** Opening Provided passage block **

= Theaitre =

Artificial intelligence centered research project

Theaitre (stylized as THEaiTRE) is an interdisciplinary research project investigating to what extent artificial intelligence is able to generate theatre play scripts. The first theatre play produced within the project, AI: When a Robot Writes a Play, premiered online on February 26, 2021.

== Goal ==
Following similar previous projects such as Sunspring, a short sci-fi movie with an automatically generated script, the THEaiTRE project investigates whether current language generation approaches are mature enough to generate a theatre play script that could be successfully performed in front of an audience.
The project falls within the area of generative art, famously represented e.g. by the portrait of Edmond de Belamy which was generated by an artificial neural network. In this field, artists are trying to use automated techniques to create "art", questioning the modern definition of art itself.

More broadly, the project aims at promoting cooperation rather than competition of humans and artificial intelligence as the more beneficial approach for both.

The first theatre play created within the project, titled AI: When a Robot Writes a Play, was presented in February 2021 at the 100th anniversary of the premiere of the R.U.R. theatre play by the Czech author Karel Čapek to celebrate the invention of the word "robot". While R.U.R. was a play written by a human about robots (and humans), THEaiTRE tried to reverse this idea by presenting a play written by a "robot" (artificial intelligence) about humans (and robots). The script of the play was published online, with marked parts of the text which were written manually or manually post-edited. The analysis shows that 90% of the script is automatically generated, with 10% manually written or manually post-edited.

The project also plans to produce a second play in 2022, addressing some of the many shortcomings of the approach used to generate the first play, as well as attempting to further minimize the amount of human influence on the script.

== Approach ==

At the core of the project is the GPT-2 language model by OpenAI with various adjustments motivated by the task of generating theatre play scripts, for which the model is not particularly trained.

** Closing Provided passage block **
** Opening Data under study block **

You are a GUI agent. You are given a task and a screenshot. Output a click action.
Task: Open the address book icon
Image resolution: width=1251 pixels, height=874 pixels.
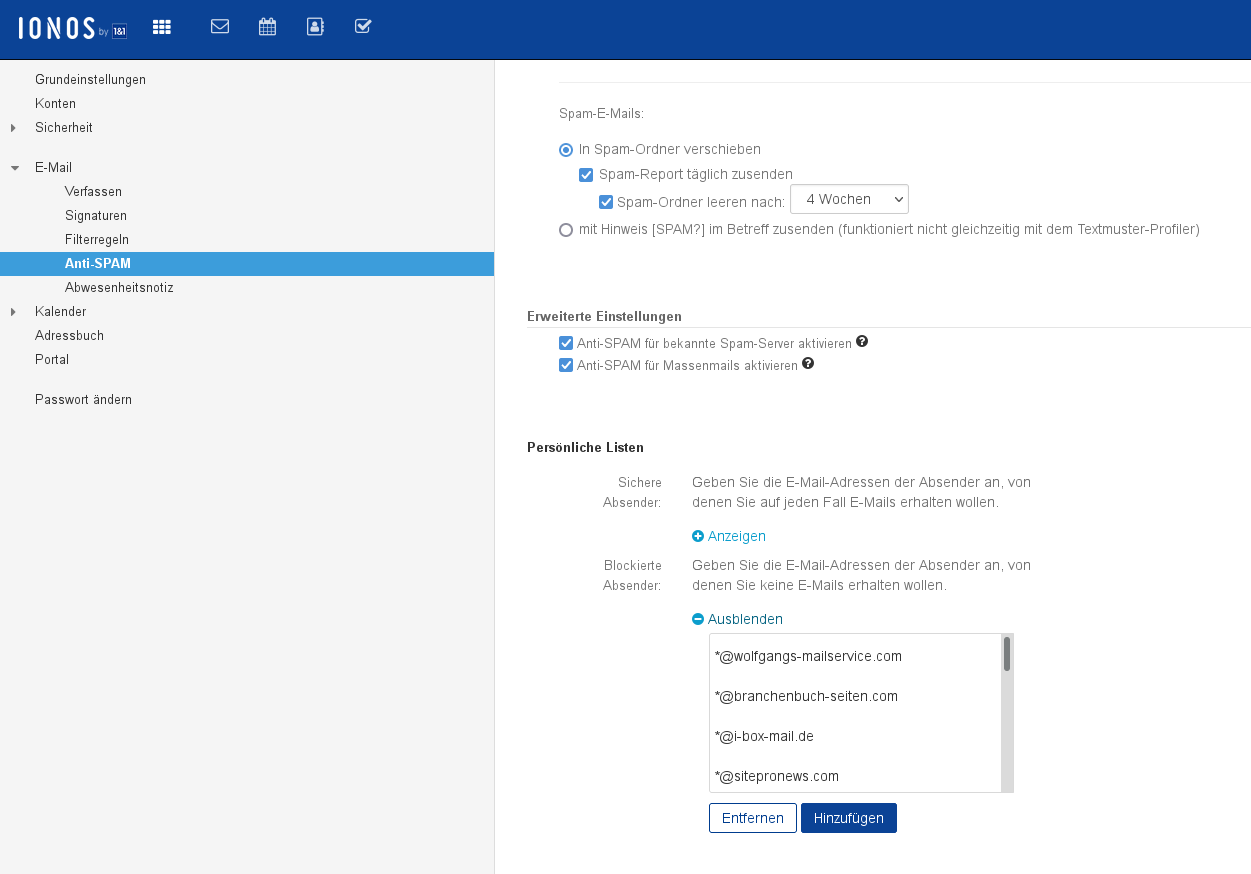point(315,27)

** Closing Data under study block **
** Opening Data under study block **

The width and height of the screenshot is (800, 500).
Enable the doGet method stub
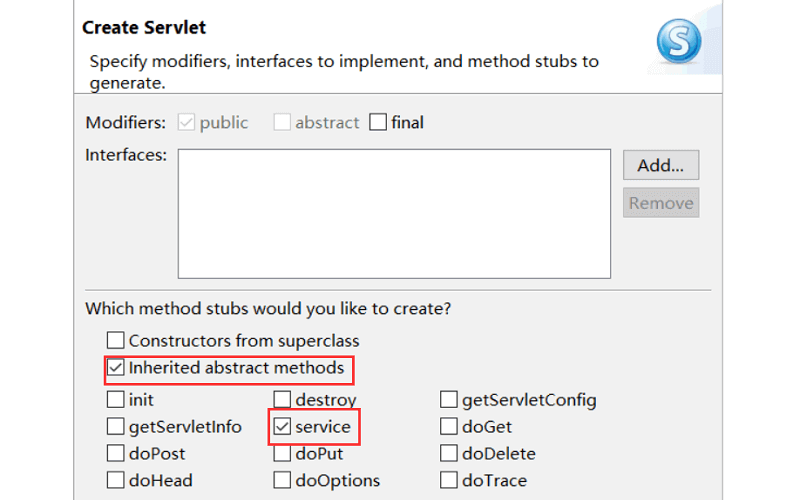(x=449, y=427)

** Closing Data under study block **

_Work request 1_
What percentage of the first play's script was automatically generated, according to the Theaitre article?
_Work request 2_
Rewrite the stretch of the Theaitre article from "The project also" through "not particularly trained.", substituting "GPT-3" for "GPT-2".

_Response area 1_
90%

_Response area 2_
The project also plans to produce a second play in 2022, addressing some of the many shortcomings of the approach used to generate the first play, as well as attempting to further minimize the amount of human influence on the script.

== Approach ==

At the core of the project is the GPT-3 language model by OpenAI with various adjustments motivated by the task of generating theatre play scripts, for which the model is not particularly trained.